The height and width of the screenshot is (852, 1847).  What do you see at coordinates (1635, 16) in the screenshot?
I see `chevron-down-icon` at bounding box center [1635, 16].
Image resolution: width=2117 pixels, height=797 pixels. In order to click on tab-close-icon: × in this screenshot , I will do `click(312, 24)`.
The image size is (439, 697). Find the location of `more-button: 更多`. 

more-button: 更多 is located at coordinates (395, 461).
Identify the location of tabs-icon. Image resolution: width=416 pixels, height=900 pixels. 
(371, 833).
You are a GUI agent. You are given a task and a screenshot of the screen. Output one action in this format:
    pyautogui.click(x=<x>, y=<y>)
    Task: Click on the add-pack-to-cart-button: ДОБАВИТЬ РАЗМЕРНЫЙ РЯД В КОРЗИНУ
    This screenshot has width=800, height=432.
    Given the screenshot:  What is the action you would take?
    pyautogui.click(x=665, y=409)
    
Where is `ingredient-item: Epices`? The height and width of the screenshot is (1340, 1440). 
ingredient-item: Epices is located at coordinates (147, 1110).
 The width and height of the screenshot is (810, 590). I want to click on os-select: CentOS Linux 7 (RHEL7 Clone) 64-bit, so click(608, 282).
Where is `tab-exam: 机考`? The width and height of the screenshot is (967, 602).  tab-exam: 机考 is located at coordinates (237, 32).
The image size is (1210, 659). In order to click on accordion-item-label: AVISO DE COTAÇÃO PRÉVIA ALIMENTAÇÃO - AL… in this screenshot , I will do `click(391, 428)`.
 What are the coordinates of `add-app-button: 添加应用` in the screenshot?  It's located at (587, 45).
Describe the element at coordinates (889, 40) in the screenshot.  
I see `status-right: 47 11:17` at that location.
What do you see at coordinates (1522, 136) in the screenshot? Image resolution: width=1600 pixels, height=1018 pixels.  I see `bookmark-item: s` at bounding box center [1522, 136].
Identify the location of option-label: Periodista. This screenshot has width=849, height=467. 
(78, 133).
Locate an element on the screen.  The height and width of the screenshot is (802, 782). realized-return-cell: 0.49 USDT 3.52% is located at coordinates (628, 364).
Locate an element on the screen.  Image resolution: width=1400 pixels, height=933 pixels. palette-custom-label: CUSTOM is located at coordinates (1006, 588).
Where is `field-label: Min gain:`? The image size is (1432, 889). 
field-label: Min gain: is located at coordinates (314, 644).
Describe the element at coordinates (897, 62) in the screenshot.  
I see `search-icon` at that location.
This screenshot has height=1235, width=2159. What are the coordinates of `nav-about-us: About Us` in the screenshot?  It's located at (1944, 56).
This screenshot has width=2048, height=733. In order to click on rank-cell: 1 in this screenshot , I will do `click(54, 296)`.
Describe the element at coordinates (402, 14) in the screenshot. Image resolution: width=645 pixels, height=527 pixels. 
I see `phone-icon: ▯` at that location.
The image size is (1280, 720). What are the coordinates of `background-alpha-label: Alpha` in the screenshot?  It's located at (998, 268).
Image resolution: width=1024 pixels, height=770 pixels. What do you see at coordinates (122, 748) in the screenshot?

## Prompt
Rewrite all of the material above, putting "Find the position of" wherever "Identify the location of" appears and leaving every other part unchanged.

## Response to the exercise
The height and width of the screenshot is (852, 1847).  What do you see at coordinates (1635, 16) in the screenshot?
I see `chevron-down-icon` at bounding box center [1635, 16].
Image resolution: width=2117 pixels, height=797 pixels. In order to click on tab-close-icon: × in this screenshot , I will do `click(312, 24)`.
The image size is (439, 697). Find the location of `more-button: 更多`. 

more-button: 更多 is located at coordinates (395, 461).
Find the position of tabs-icon. Image resolution: width=416 pixels, height=900 pixels. 
(371, 833).
You are a GUI agent. You are given a task and a screenshot of the screen. Output one action in this format:
    pyautogui.click(x=<x>, y=<y>)
    Task: Click on the add-pack-to-cart-button: ДОБАВИТЬ РАЗМЕРНЫЙ РЯД В КОРЗИНУ
    This screenshot has width=800, height=432.
    Given the screenshot:  What is the action you would take?
    pyautogui.click(x=665, y=409)
    
Where is `ingredient-item: Epices`? The height and width of the screenshot is (1340, 1440). 
ingredient-item: Epices is located at coordinates (147, 1110).
 The width and height of the screenshot is (810, 590). I want to click on os-select: CentOS Linux 7 (RHEL7 Clone) 64-bit, so click(608, 282).
Where is `tab-exam: 机考`? The width and height of the screenshot is (967, 602).  tab-exam: 机考 is located at coordinates (237, 32).
The image size is (1210, 659). In order to click on accordion-item-label: AVISO DE COTAÇÃO PRÉVIA ALIMENTAÇÃO - AL… in this screenshot , I will do `click(391, 428)`.
 What are the coordinates of `add-app-button: 添加应用` in the screenshot?  It's located at (587, 45).
Describe the element at coordinates (889, 40) in the screenshot.  
I see `status-right: 47 11:17` at that location.
What do you see at coordinates (1522, 136) in the screenshot? Image resolution: width=1600 pixels, height=1018 pixels.  I see `bookmark-item: s` at bounding box center [1522, 136].
Find the position of option-label: Periodista. This screenshot has width=849, height=467. 
(78, 133).
Locate an element on the screen.  The height and width of the screenshot is (802, 782). realized-return-cell: 0.49 USDT 3.52% is located at coordinates (628, 364).
Locate an element on the screen.  Image resolution: width=1400 pixels, height=933 pixels. palette-custom-label: CUSTOM is located at coordinates (1006, 588).
Where is `field-label: Min gain:`? The image size is (1432, 889). 
field-label: Min gain: is located at coordinates (314, 644).
Describe the element at coordinates (897, 62) in the screenshot.  
I see `search-icon` at that location.
This screenshot has height=1235, width=2159. What are the coordinates of `nav-about-us: About Us` in the screenshot?  It's located at (1944, 56).
This screenshot has width=2048, height=733. In order to click on rank-cell: 1 in this screenshot , I will do `click(54, 296)`.
Describe the element at coordinates (402, 14) in the screenshot. Image resolution: width=645 pixels, height=527 pixels. 
I see `phone-icon: ▯` at that location.
The image size is (1280, 720). What are the coordinates of `background-alpha-label: Alpha` in the screenshot?  It's located at (998, 268).
Image resolution: width=1024 pixels, height=770 pixels. What do you see at coordinates (122, 748) in the screenshot?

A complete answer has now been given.